See related article: Potential Suitors Emerge for MF Global
Corzine, a former Goldman Sachs boss, landed at MF Global in March 2010 following a failed bid to win reelection as New Jersey’s governor. From the outset, Corzine made it his mission to diversify MF Global’s operations, given that it previously depended for roughly two-thirds of it revenues on the sputtering business of executing and clearing client trades.
Declared its fiscal 2010 annual report: “During the recent economic downturn, we experienced significant decreases in trading volume starting in 2008, which we believe was due primarily to our clients and other market participants decreasing risk exposure and the lack of available capital.”
Worse than lousy, the timing of Corzine’s bid to turn MF Global into a mini-Goldman of yore has proven flat-out disastrous; proprietary trading is in the doghouse from Wall Street to Washington these days. Corzine’s decision to play up of the “global” aspect of his firm’s heritage as a 2007 spin-off from London’s Man Group has been a bigger bust still.
Following his arrival, Corzine “increased the firm’s risk and used its own money to trade, including investments in European sovereign debt that have tumbled in value.”
Cyrus Sanati at Fortune put it in perspective. “In the last year the company has lost over $90 million while its market capitalization fell around 80% to around $280 million. Taking into account its $6.3 billion in European sovereign debt exposure, along with all its US government agency debt exposure, the firm has a leverage ratio of around 40 to 1, according to Egan Jones, a rating agency. That's even higher than the approximate 35 to 1 leverage ratio Lehman Brothers was sporting when it fell from grace in 2008.”
MF Global’s “sudden” troubles really began to bite this week, starting with a quarterly loss of $191 million, or $1.16 per share. That’s the largest in the history of a firm that’s lost money on an annual basis for the last three years.
As if that weren’t enough trouble, Moody’s Investors Service and Fitch came along later in the week with ratings cuts, putting the firm into the troubled land of junk bond issuers. Its shares and market value have tanked as a result.
Late Thursday MF Global tapped out two of its credit lines, according to Bloomberg. Liquidity issues beget liquidity issues in a self-fulfilling prophecy.
I have to give Corzine credit for at least one thing: taking the hit for cooking up the business plan that has brought MF Global to the brink of a forced sale or bankruptcy. “Our positions and the judgment about risk-mediation steps are my personal responsibility and a prime focus of my attention,” he conceded during a Tuesday analyst call.

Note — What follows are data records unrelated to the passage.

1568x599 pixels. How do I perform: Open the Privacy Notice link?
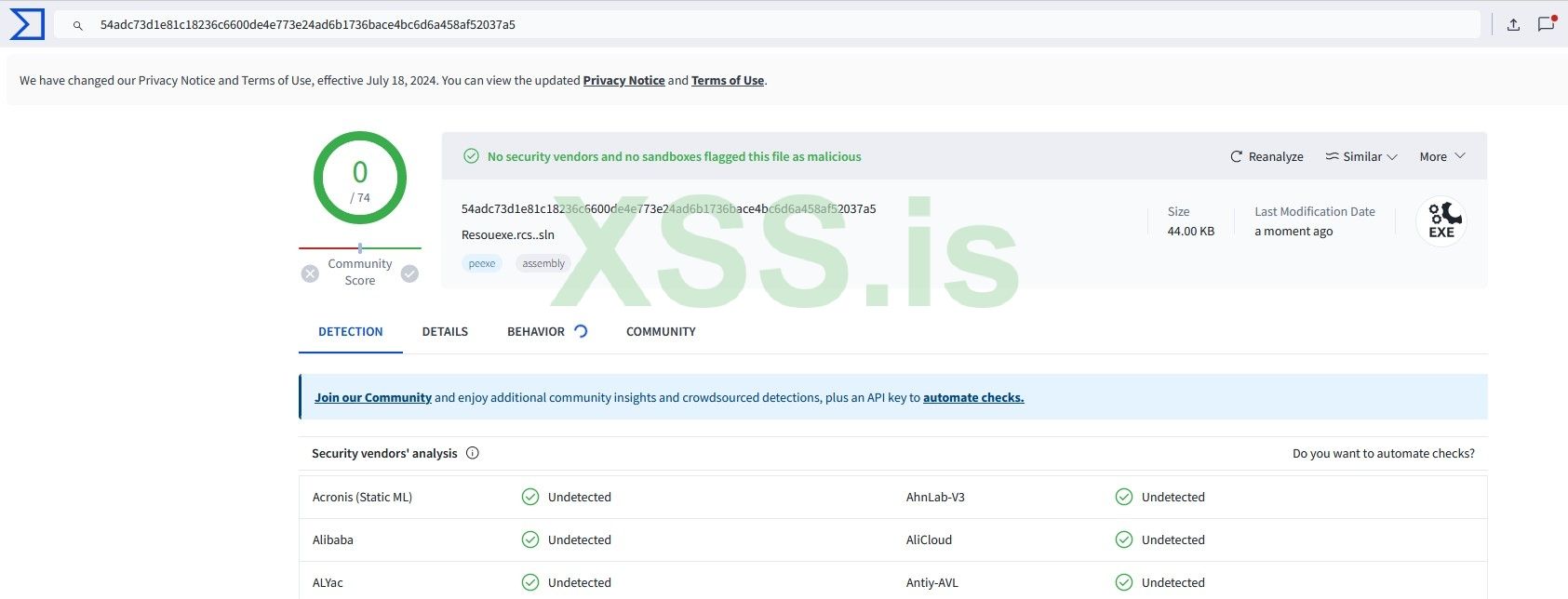tap(623, 81)
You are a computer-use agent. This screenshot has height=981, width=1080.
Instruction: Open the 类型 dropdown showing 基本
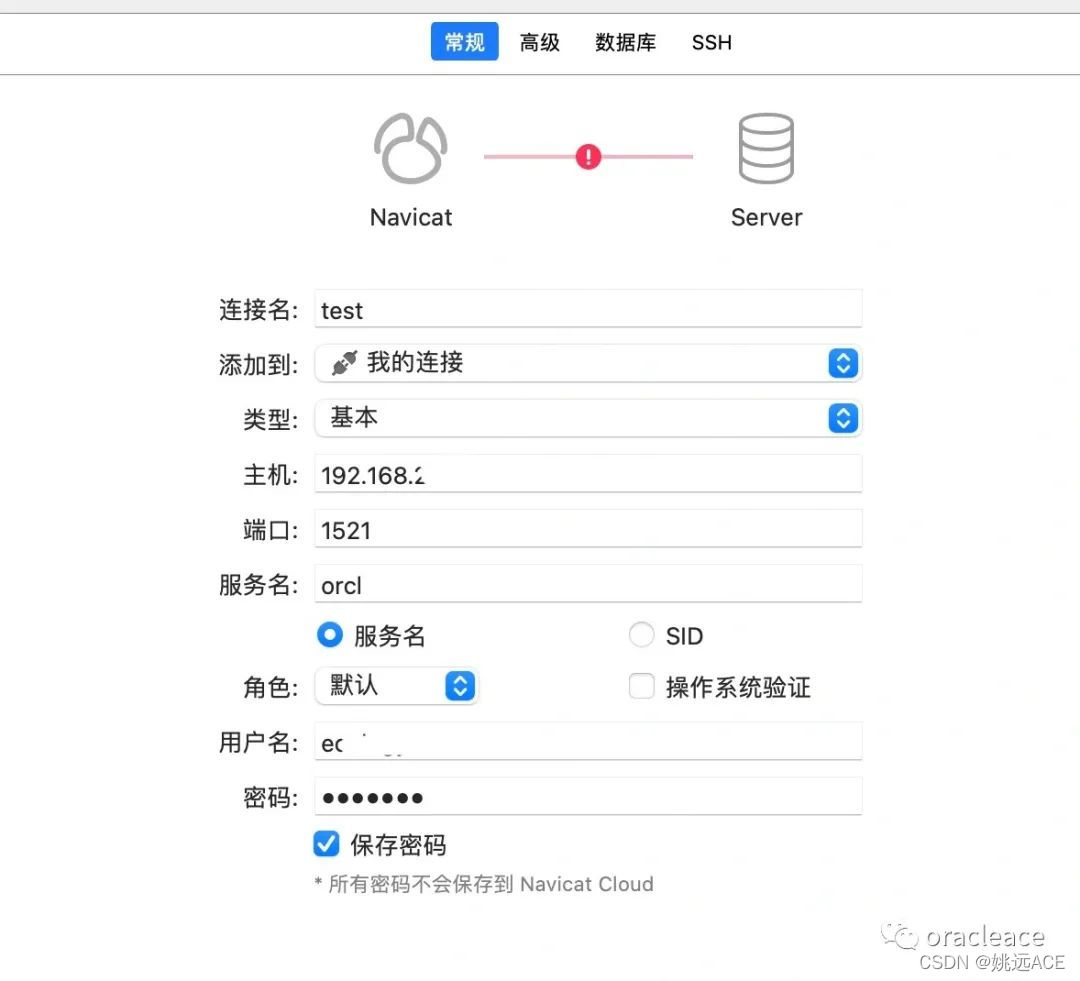(x=588, y=418)
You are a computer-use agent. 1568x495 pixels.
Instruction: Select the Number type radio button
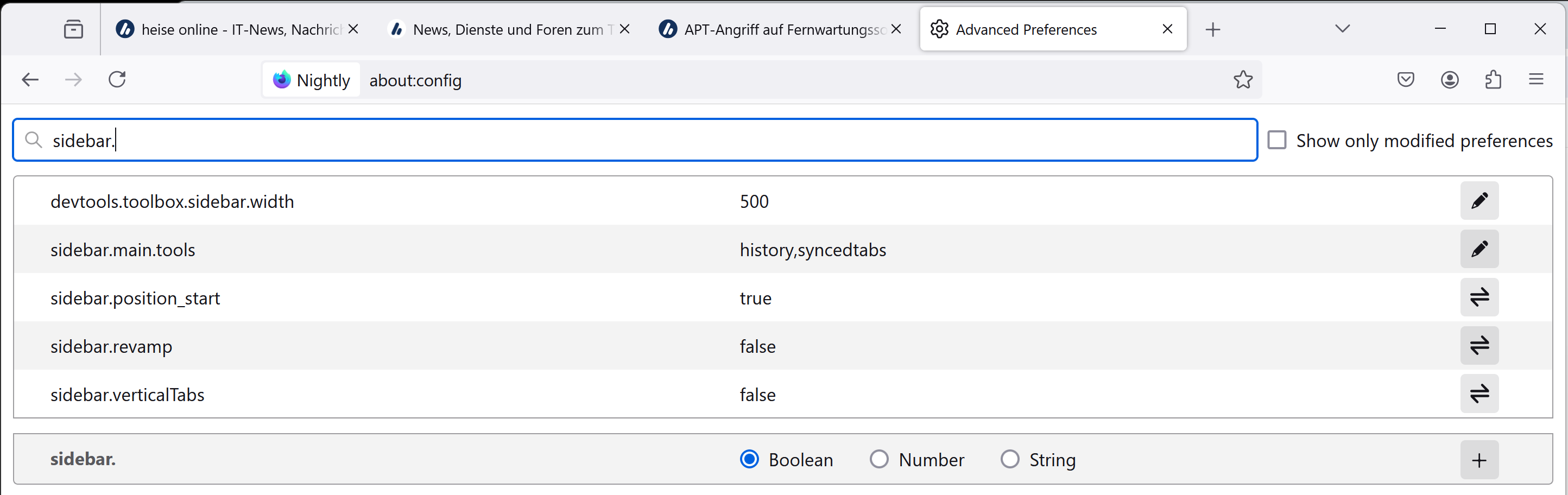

On first blush MF Global’s problems, and Corzine’s mea culpa, may look like bolts out of the blue. But those who are in the business of watching over the company should have seen storm clouds brewing long ago. Back in June 2008, MF Global was still somewhat optimistic but guarded about its business prospects. A year later, it was spelling out the double whammy it faced from low interest rates and trading volumes in its annual report.